Lupe Pintor, 1974-1995, 56-14-2 (42 KOs)
Titles: WBC bantamweight (June 3, 1979-June 3, 1982, vacated), WBC super bantamweight (August 18, 1985-January 18, 1986)
First Full Year of IBHOF Eligibility: 2001
Pintor’s overall record is deceptive because four of his losses occurred before he won the bantamweight title from Carlos Zarate and five more happened during an ill-fated comeback in 1994-95 following an eight-year layoff. When Pintor was at his peak he more than lived up to the high standards his Mexican predecessors set. His hook to the liver was a killer and his doggedness during combat was difficult to shake. After losing his first chance at a 122-pound belt in legendary fashion against the equally legendary Wilfredo Gomez, Pintor summoned a spectacular, if brief, renaissance by capturing a second divisional title three years later.

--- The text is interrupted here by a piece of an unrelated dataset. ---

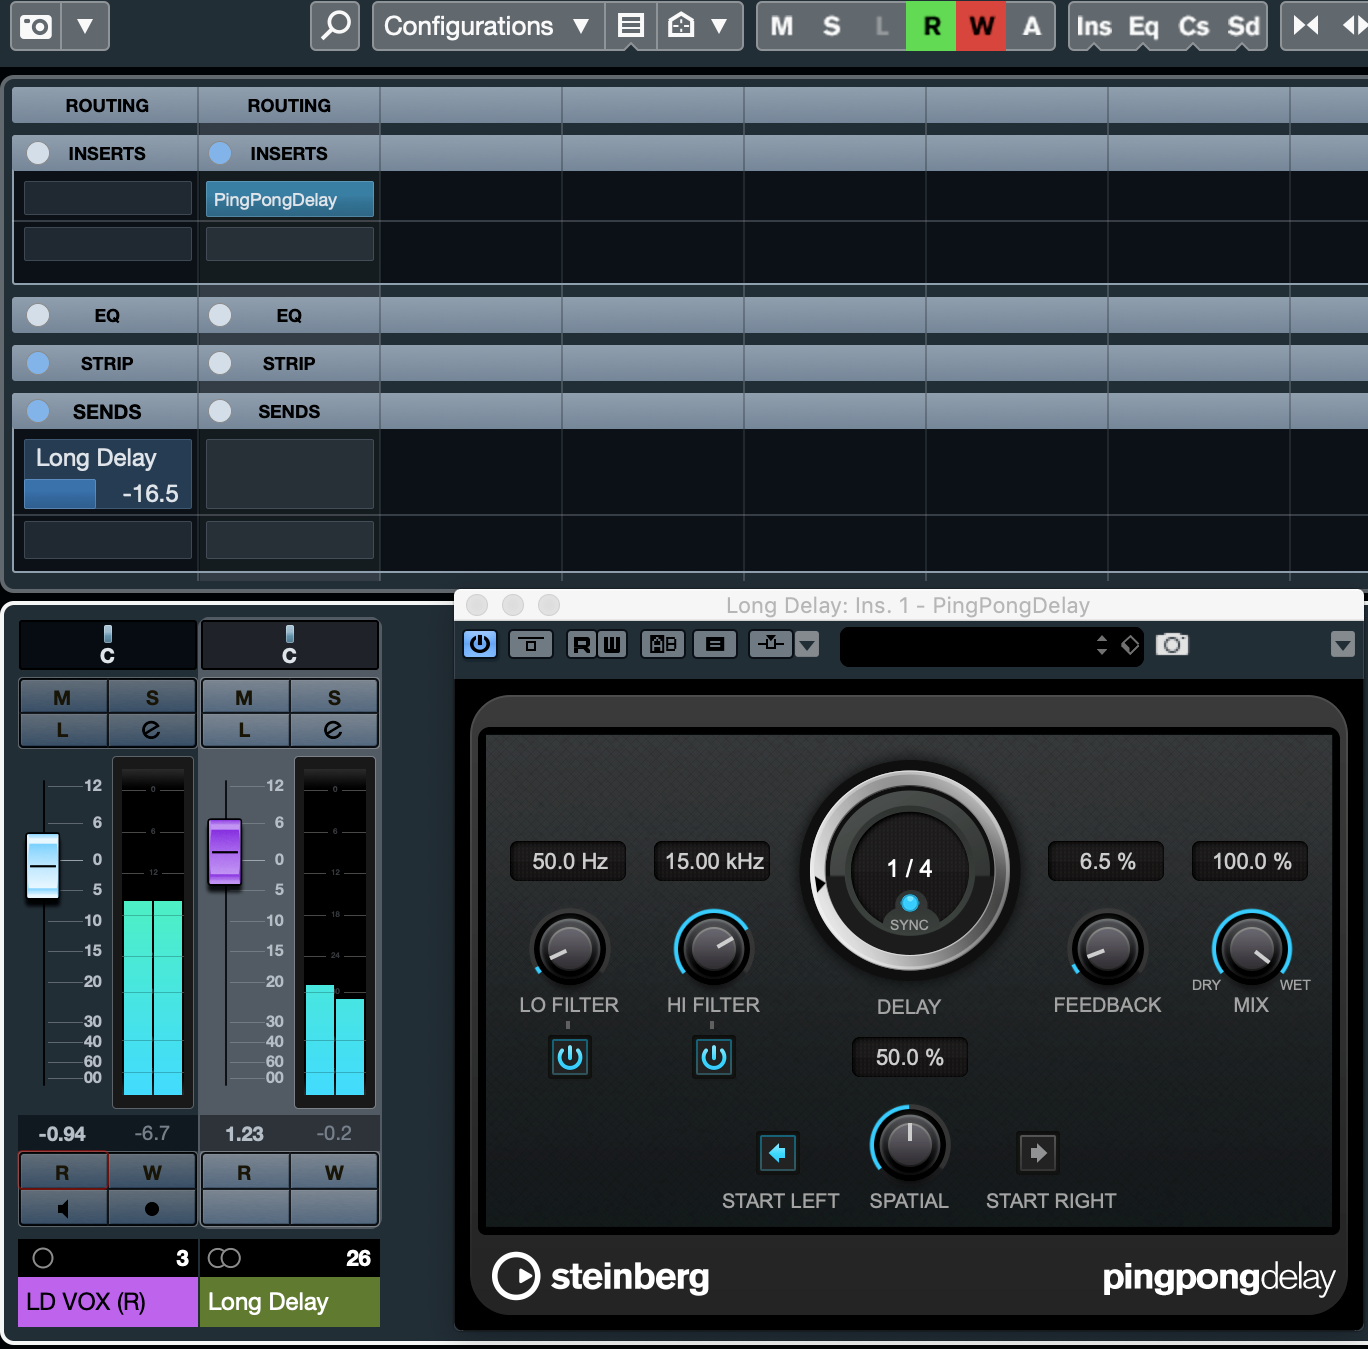This screenshot has width=1368, height=1349.
Task: Toggle the PingPongDelay plugin power button
Action: pos(480,644)
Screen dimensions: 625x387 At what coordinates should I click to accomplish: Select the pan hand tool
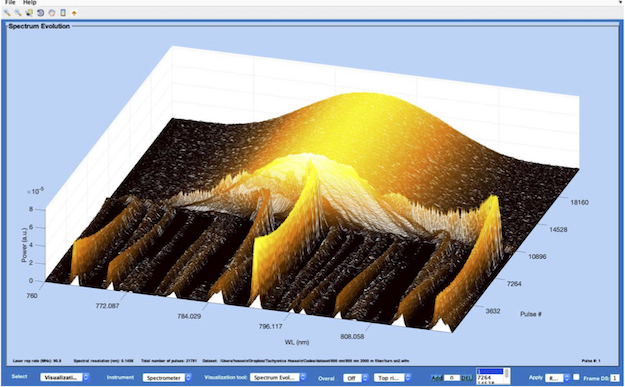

Points in His Favor: Pintor racked up eight defenses during his three-year bantamweight reign, which compares favorably to 118-pound Hall of Famers of recent vintage. Jeff Chandler and Zarate had nine, Eder Jofre eight, Ruben Olivares four in two reigns and Fighting Harada four. His title-fight opposition also rates well: Alberto “Superfly” Sandoval (KO 12) was 32-3 at the time he fought Pintor while Eijiro Murata (D 15) was 16-0-1, Johnny Owen (a tragic KO 12) was 25-1-1, future titlist and previous conqueror Albert Davila (W 15) was 40-6, Jovito Rengifo (KO 8) was 28-2 and future 122-pound king Seung-Hoon Lee was 21-3. Other excellent opponents Pintor defeated include onetime WBA counterpart Jorge Lujan (W 10), Antonio Beccera (W 10, the only man to defeat Salvador Sanchez) and title challengers Willie “Birdlegs” Jensen (KO 7) and Orlando Amores (KO 1).

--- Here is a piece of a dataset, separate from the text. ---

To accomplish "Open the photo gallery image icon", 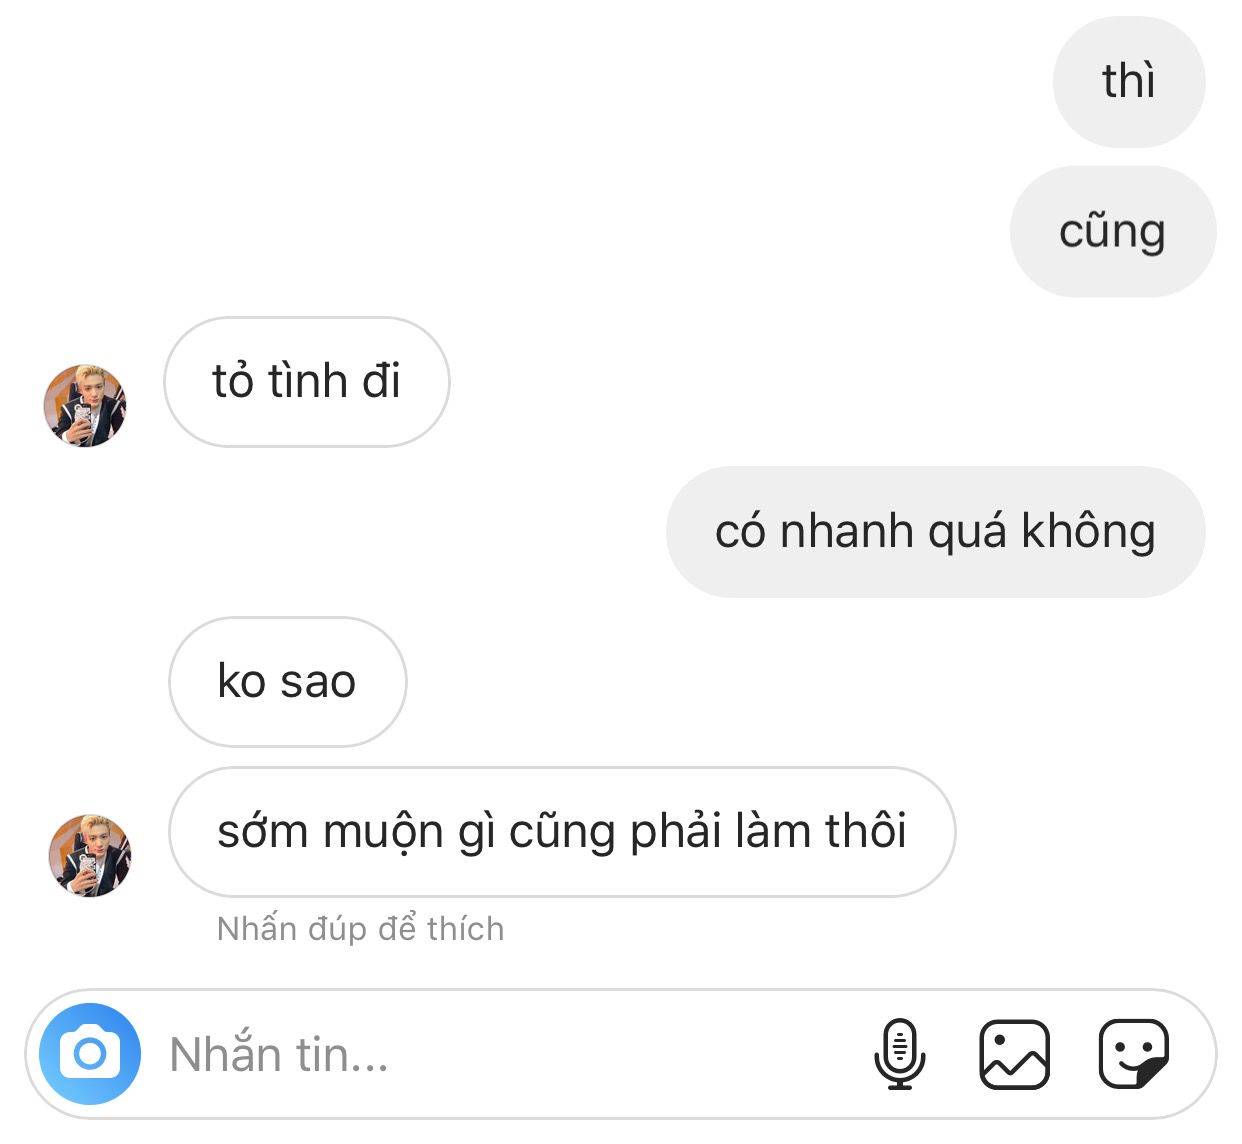I will tap(1014, 1054).
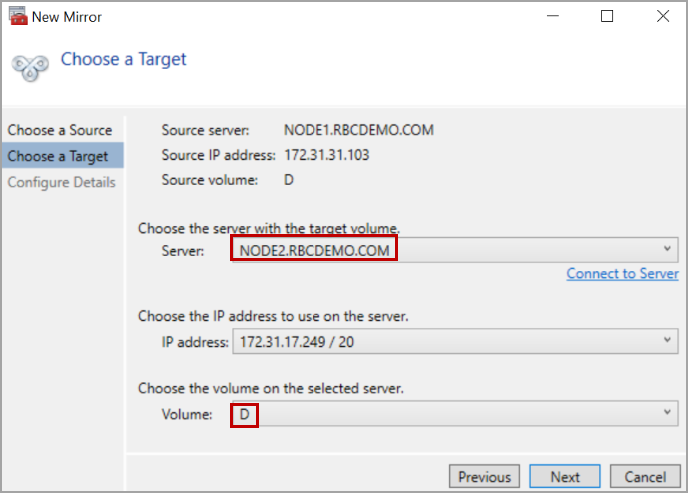Click the Next button
688x493 pixels.
565,477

If his bantamweight reign wasn’t enough, he made his mark four pounds higher – doing so after suffering a career-threatening motorcycle accident that forced him to vacate his 118-pound belt. His war with Gomez (KO by 14) is arguably the greatest 122-pound title fight ever waged and one of the contenders to unseat Gomez-Pintor was Pintor’s sensational upset over then-WBC champ Juan “Kid” Meza (W 12).

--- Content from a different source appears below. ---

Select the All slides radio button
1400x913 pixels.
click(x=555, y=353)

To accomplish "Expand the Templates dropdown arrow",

What Hurts His Cause: Voters who look at a fighter’s entire career instead of just his peak will point to the 14 losses, one of which was a non-title cut-induced TKO to the 17-13-1 Manuel Vazquez that occurred during his time as 118-pound king. In his final title fight against Samart Payakaroon, Pintor weighed three pounds over the 122-pound limit and lost his belt on the scales. Worse yet, he fought without his usual fire before being stopped in five. He also was listless in his eight-round TKO loss to fringe contender Adrian Arreola and lost by 10th round TKO to Billy White in his first fight after the Meza victory.